Collected data entries
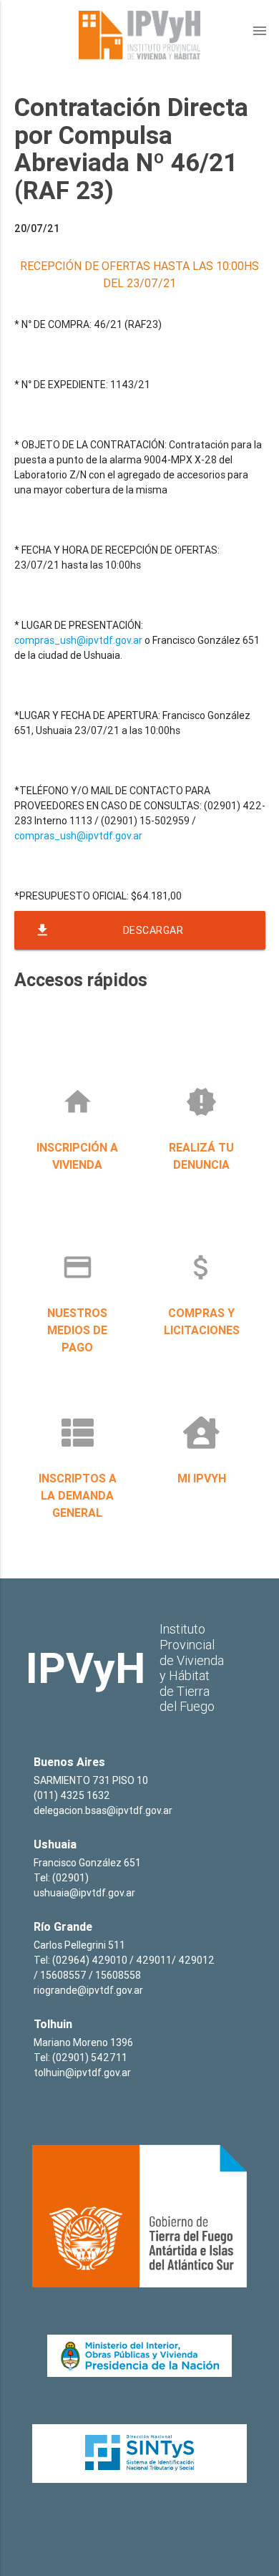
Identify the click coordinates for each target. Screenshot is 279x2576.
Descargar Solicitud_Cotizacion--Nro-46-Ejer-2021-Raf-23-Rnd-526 (137, 936)
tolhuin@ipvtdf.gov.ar (82, 2072)
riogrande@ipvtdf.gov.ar (88, 1990)
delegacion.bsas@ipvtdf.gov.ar (103, 1810)
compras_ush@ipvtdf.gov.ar (78, 640)
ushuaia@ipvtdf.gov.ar (84, 1892)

■ Try it: Pictures are not part of the copy; transcribe the rest of the data verbatim.

■ Solution for this task:
Identify the click coordinates for each target. Screenshot is 279x2576.
Descargar Solicitud_Cotizacion--Nro-46-Ejer-2021-Raf-23-Rnd-526 (137, 936)
tolhuin@ipvtdf.gov.ar (82, 2072)
riogrande@ipvtdf.gov.ar (88, 1990)
delegacion.bsas@ipvtdf.gov.ar (103, 1810)
compras_ush@ipvtdf.gov.ar (78, 640)
ushuaia@ipvtdf.gov.ar (84, 1892)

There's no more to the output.